His comments have drawn the ire of voting rights experts and critics who accused the Republican of using rhetoric “straight out of Jim Crow,” as author Ari Berman said, at a time when GOP-controlled legislatures are advocating stricter voting measures across the United States. The push from Republicans comes on the heels of former president Donald Trump promoting baseless claims of voter fraud without evidence for months.

So far, more than 250 bills on voting restrictions have been introduced in state legislatures nationwide in 2021, according to data compiled by the Brennan Center for Justice at New York University. In Arizona, where close to 80 percent of voters cast their ballots by mail in the last election, the state government has already introduced 24 bills restricting voting rights this year.

Following Democratic victories in the 2020 election, state Republican lawmakers across the country are proposing new laws that would restrict access to voting. (Mahlia Posey/The Washington Post)

This week alone, the Arizona Senate approved a bill that would require voters to submit identification as part of their mail-in ballots. That was before a state House committee headed by Kavanagh approved the measure on Wednesday to stop mailing ballots to people who haven’t voted in the past four elections.

Kavanagh’s comments were denounced by voting rights expert Gloria Browne-Marshall, a constitutional law professor at John Jay College of Criminal Justice, as voter suppression that uses “language from the 1800s” in response to the election.

“When we see states like Arizona that have wanted to suppress the right to vote and found different ways to manipulate law and violence, it’s a slap in the face to democracy at its core,” said Browne-Marshall, the author of “The Voting Rights War: The NAACP and the Ongoing Struggle for Justice.” “This is just another level of American hypocrisy.”

In an interview on Friday, Kavanagh said his words were taken out of context and defended the measure to stop sending some voters mail-in ballots as a matter of election security. He told The Post that his sentiment about “everybody shouldn’t be voting” was referencing “those fraudulent voters, not less-informed people who have every right to vote.”

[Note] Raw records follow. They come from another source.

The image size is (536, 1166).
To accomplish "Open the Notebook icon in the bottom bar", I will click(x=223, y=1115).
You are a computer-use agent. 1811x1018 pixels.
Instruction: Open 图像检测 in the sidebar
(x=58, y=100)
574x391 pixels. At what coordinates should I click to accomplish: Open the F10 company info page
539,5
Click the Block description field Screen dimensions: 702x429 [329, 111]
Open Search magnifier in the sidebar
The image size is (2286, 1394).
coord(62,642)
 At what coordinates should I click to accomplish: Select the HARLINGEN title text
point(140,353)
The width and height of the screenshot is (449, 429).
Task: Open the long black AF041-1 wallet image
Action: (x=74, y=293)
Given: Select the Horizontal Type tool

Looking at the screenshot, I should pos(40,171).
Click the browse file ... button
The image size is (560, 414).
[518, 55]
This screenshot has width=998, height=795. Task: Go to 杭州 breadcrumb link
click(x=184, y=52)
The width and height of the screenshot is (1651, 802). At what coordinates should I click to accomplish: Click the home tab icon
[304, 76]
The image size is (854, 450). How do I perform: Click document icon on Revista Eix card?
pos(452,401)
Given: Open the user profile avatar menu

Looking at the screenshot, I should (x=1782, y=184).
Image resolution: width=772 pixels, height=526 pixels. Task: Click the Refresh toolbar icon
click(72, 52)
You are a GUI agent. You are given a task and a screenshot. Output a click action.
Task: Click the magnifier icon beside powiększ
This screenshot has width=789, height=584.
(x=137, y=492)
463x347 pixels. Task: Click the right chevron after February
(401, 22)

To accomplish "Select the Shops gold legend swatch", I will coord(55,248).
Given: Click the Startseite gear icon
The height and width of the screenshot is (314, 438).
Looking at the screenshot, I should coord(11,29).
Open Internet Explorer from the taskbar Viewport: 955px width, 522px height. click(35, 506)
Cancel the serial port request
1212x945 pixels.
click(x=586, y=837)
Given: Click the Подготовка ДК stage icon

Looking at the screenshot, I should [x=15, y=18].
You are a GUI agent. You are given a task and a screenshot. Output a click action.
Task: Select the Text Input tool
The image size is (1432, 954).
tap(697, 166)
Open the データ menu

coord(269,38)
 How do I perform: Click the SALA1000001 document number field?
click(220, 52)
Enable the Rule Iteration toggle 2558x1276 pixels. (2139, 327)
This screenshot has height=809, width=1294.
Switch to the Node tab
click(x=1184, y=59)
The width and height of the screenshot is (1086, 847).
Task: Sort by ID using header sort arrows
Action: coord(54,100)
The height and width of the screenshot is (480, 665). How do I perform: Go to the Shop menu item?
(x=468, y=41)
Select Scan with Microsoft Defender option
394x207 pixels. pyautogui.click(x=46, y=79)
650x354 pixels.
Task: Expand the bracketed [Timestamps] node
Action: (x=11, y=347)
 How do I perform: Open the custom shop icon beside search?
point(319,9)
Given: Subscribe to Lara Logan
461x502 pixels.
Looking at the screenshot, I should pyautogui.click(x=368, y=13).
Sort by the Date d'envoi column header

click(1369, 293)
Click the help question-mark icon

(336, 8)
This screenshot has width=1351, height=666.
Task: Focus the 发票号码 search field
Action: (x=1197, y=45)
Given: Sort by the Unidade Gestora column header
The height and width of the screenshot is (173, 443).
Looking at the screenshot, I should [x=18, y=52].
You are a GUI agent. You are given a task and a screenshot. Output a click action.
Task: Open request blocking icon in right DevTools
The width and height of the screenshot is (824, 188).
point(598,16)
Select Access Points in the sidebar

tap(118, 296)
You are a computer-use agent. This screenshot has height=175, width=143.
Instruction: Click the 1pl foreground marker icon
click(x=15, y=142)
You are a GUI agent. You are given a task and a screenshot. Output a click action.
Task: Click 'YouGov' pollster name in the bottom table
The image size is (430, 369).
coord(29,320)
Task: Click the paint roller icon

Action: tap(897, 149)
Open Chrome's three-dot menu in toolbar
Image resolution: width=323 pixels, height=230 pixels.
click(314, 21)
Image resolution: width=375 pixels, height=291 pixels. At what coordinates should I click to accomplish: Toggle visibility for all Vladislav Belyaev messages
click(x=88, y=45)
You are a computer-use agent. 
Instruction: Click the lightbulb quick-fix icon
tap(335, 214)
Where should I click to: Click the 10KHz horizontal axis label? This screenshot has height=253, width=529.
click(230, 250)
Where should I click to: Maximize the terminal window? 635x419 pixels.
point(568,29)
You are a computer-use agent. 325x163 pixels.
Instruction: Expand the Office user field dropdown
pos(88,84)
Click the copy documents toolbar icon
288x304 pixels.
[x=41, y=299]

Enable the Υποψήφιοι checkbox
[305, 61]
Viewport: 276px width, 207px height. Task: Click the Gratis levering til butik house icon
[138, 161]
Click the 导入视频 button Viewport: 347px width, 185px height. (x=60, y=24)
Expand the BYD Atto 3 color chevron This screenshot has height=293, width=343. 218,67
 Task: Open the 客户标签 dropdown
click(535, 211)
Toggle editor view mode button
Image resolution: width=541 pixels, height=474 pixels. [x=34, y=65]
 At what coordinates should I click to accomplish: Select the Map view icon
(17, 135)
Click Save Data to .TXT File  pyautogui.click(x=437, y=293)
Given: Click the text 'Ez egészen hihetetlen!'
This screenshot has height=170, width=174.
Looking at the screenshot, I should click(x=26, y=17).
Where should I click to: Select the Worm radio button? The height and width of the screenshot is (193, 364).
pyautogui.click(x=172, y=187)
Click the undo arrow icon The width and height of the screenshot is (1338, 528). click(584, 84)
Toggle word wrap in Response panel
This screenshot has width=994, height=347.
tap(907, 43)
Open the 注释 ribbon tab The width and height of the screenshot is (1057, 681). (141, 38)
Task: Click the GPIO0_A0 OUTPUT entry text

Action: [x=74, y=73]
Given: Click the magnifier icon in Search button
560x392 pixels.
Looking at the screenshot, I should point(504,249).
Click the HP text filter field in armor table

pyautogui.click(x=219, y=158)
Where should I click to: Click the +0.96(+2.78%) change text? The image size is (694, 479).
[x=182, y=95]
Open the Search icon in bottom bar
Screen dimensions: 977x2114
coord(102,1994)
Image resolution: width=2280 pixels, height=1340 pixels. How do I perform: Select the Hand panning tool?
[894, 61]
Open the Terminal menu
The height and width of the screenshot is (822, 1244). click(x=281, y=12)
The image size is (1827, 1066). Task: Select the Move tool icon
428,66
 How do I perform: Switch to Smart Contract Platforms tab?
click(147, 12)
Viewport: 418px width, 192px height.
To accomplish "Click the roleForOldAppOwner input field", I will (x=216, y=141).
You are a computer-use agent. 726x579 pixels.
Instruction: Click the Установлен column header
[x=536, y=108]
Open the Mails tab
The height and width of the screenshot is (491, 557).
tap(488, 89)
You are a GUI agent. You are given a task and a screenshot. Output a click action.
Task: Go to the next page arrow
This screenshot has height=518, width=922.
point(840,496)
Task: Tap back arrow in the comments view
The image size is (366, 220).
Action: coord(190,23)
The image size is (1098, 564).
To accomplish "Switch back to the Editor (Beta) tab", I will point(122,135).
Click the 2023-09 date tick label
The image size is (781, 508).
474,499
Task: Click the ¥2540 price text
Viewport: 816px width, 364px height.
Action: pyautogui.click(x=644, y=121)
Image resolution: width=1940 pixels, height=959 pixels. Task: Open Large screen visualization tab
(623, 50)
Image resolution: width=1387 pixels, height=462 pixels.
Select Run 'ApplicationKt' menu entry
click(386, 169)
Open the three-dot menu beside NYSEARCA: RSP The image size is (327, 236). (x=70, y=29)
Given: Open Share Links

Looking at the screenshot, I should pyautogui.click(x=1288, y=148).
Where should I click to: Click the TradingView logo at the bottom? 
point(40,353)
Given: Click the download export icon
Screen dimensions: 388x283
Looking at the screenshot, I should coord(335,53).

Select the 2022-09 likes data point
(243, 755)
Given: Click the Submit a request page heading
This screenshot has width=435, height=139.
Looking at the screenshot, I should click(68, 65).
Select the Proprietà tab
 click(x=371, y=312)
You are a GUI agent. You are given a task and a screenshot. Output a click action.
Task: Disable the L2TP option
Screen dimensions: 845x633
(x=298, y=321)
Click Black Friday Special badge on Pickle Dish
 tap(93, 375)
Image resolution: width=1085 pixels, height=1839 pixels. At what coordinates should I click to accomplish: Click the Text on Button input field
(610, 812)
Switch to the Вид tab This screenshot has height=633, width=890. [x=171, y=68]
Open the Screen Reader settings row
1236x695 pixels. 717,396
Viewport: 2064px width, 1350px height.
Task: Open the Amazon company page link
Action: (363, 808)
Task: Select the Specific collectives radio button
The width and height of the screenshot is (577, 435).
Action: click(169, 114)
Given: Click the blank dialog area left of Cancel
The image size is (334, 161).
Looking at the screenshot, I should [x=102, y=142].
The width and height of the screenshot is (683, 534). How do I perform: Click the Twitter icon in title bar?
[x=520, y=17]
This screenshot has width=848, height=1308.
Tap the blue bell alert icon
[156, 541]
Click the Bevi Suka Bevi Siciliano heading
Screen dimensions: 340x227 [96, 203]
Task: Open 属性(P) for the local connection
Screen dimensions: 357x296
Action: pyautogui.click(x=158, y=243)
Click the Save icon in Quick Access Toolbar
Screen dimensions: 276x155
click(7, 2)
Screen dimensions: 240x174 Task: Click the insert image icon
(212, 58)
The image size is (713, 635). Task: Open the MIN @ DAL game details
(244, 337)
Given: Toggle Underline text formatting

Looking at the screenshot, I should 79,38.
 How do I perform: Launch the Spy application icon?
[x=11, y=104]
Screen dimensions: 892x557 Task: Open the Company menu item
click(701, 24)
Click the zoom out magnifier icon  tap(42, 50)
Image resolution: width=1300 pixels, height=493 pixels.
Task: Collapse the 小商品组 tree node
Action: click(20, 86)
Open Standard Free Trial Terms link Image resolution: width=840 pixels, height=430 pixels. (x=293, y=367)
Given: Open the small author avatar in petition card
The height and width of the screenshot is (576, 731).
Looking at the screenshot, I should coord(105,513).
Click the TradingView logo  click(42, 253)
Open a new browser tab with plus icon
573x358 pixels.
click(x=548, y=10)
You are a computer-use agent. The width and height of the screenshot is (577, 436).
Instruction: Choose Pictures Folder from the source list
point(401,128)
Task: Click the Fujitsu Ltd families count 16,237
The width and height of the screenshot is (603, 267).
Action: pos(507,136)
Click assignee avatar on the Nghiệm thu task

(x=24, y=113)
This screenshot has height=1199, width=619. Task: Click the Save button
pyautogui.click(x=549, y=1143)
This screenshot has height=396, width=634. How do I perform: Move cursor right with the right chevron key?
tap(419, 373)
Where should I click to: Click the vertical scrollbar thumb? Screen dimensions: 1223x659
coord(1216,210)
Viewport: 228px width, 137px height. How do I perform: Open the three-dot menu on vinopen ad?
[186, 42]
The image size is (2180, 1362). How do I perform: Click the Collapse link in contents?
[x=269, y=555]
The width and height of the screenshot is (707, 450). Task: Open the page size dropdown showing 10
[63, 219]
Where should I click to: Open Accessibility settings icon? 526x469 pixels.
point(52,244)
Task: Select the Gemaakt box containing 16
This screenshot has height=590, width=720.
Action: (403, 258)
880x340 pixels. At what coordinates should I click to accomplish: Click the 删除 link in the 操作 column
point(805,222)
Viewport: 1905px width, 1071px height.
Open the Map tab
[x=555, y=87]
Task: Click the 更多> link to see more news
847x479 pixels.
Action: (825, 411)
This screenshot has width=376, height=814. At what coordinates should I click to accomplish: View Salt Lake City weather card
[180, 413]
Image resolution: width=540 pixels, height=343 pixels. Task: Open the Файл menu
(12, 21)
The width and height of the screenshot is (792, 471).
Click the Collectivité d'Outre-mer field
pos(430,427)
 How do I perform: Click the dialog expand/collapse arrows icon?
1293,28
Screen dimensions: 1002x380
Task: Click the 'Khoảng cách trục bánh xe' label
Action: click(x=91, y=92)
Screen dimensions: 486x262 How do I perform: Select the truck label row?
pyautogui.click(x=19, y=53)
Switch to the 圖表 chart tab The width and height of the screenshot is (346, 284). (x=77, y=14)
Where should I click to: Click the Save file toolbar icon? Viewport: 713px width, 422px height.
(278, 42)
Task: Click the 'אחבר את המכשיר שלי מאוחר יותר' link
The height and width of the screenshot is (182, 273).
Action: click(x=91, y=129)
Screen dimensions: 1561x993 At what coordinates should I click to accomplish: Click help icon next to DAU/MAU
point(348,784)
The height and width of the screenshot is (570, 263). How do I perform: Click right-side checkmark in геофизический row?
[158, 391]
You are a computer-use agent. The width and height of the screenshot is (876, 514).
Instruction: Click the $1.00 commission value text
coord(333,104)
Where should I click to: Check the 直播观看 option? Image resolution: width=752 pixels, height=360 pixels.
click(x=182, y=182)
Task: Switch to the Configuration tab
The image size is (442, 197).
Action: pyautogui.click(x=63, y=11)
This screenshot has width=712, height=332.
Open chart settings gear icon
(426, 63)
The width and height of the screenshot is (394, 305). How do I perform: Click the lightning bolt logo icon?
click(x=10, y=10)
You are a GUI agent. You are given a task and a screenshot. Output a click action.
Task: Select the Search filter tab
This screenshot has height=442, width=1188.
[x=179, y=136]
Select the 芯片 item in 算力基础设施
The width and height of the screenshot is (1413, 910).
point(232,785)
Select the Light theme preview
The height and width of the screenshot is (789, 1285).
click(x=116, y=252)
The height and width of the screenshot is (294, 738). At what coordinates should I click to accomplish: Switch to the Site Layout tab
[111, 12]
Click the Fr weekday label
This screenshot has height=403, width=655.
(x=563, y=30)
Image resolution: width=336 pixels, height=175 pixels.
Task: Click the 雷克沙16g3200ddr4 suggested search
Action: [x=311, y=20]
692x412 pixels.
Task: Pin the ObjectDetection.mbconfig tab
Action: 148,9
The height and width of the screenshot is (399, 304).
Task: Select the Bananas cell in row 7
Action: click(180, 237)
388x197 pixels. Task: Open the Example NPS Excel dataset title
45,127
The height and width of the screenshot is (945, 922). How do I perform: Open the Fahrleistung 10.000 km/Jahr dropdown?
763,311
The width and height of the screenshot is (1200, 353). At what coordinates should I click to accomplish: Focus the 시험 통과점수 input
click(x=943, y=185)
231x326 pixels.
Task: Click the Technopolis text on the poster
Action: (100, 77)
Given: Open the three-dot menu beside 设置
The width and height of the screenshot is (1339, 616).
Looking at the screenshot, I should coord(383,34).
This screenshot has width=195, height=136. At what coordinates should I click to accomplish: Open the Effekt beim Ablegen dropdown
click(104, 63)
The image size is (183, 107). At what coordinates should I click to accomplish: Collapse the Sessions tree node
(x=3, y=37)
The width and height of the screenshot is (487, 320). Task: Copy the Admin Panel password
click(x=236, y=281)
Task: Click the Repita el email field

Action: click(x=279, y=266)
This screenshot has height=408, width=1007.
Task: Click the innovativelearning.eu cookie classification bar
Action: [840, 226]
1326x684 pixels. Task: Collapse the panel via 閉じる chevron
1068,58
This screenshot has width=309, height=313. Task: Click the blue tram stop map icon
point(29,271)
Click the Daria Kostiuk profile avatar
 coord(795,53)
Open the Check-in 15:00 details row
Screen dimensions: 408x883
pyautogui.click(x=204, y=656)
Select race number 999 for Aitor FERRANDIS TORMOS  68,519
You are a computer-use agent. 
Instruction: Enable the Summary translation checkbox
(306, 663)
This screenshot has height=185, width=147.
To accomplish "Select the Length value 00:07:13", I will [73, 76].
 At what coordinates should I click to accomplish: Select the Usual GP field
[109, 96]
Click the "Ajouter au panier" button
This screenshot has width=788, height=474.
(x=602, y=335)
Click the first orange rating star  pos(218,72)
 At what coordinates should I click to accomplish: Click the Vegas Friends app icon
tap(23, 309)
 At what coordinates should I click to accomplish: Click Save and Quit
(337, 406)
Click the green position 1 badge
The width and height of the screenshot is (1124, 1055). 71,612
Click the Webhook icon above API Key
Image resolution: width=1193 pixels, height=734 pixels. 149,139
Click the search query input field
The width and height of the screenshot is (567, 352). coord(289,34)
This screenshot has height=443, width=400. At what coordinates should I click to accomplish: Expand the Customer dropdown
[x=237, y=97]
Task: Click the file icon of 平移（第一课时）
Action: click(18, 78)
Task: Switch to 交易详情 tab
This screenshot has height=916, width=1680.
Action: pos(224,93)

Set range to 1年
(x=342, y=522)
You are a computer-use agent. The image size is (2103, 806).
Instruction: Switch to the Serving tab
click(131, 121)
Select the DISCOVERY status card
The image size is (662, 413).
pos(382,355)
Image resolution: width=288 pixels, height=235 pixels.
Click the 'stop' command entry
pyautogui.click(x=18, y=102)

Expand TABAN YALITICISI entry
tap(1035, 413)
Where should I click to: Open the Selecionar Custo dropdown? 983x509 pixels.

“I would never support a voter information test to vote,” he said to The Post. “If you can legally vote, you vote. But I don’t think people who are disinterested should be forced to the polls in the interest of turnout.”

President Biden on March 7 signed an executive order aimed at promoting voting rights as sate legislatures consider measures that could limit voting access. (The White House)

Kavanagh said the concerns surrounding fraudulent voters have been anecdotal. A Post analysis last year of votes cast in three states with all-mail elections found the rate of suspicious ballots cast in 2016 and 2018 to be 0.0025 percent of the total.

Browne-Marshall said that elected officials alleging or suggesting that dead people voted is “a racial tactic to suppress voters of color.”

“The slew of proposed voting laws in Arizona and across the country isn’t about voter fraud, because it simply doesn’t exist,” wrote Arizona Republic columnist Elvia Díaz. “It’s about keeping certain people from voting.”

Critics this week latched onto the term “quality” vote. Michael Waldman, president of the Brennan Center, said the “not very subtle subtext” of a quality vote means White voters.

“These remarks have a long, very ugly history in America,” Waldman said. “When you say something like this, it’s about race or class — not quality or election integrity.”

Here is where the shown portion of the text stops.